The broken windows policing practices that led NYPD officers to choke a 5 month pregnant Rosann Miller for grilling on a sidewalk just weeks after Eric Garner was choked to death on camera, to throw Stefanie Maldonado to the ground for the crime of jaywalking, to target homeless people, and to confiscate condoms from youth of color, women and trans people of color as evidence of intent that they are engaged in prostitution-related offenses is not safety.
“Quality of life” ordinances which give officers the power and discretion to draw and enforce the lines of the gender binary, police the presence of racially gendered bodies in public spaces by reading sexual and gender nonconformity through racialized lenses as signs of disorder, deceit, deviance, violence, madness, and promiscuity, and to extort sex in exchange for tearing up another baseless ticket that will keep you from your job or education, your kids, your appointment are not safety.
The war on terror that leads police to profile, harass, demean and degrade Arab, Muslim, Middle Eastern and South Asian women and women in hijab is not safety.
The continued theft of this land and violations of its Indigenous peoples is not safety.
The enforcement of the borders of this country on the bodies of immigrant women and queer people of color is not safety.
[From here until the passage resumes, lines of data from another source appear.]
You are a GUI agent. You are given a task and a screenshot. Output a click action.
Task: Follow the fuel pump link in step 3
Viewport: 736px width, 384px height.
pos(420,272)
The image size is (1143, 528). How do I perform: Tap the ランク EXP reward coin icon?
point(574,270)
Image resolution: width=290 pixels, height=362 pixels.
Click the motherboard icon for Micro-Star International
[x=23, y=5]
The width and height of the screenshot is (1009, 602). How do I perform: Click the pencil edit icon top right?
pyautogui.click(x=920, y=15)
The experiences and patterns I have shared today are exhibit A in the case against carceral feminism’s response to gender based violence. This is what it means to entrust our safety to systems of policing and punishment. This is what demands that we challenge ourselves to think beyond the state to envision what will actually produce safety, what is needed to challenge state violence against all members of our communities, and what will actually ultimately produce liberation for all of us. I treasure and look forward to the space we will all create over the next three days to imagine and enact a world beyond the state, and beyond police.
Andrea Ritchie is a Black police misconduct organizer in New York City whose research, writing, organizing and advocacy work focuses on the profiling and policing of women, girls, and LGBT people of color. She coordinated and coauthored the INCITE! Organizers’ Toolkit on Law Enforcement Violence Against Women and Transgender People of Color, and served on the INCITE! national collective from 2003-2008. Andrea is a Soros Justice Fellow and until recently, she was the Coordinator of Streetwise and Safe (SAS), an organization focused on profiling and policing of LGBTQ youth of color in New York City. She currently serves as the Senior Policy Advisor of SAS and is co-author of Queer (In)Justice: The Criminalization of LGBT People in the United States. She is of Afro Caribbean descent, identifies as a woman/lesbian, and goes by she and her (but is fine with any pronoun).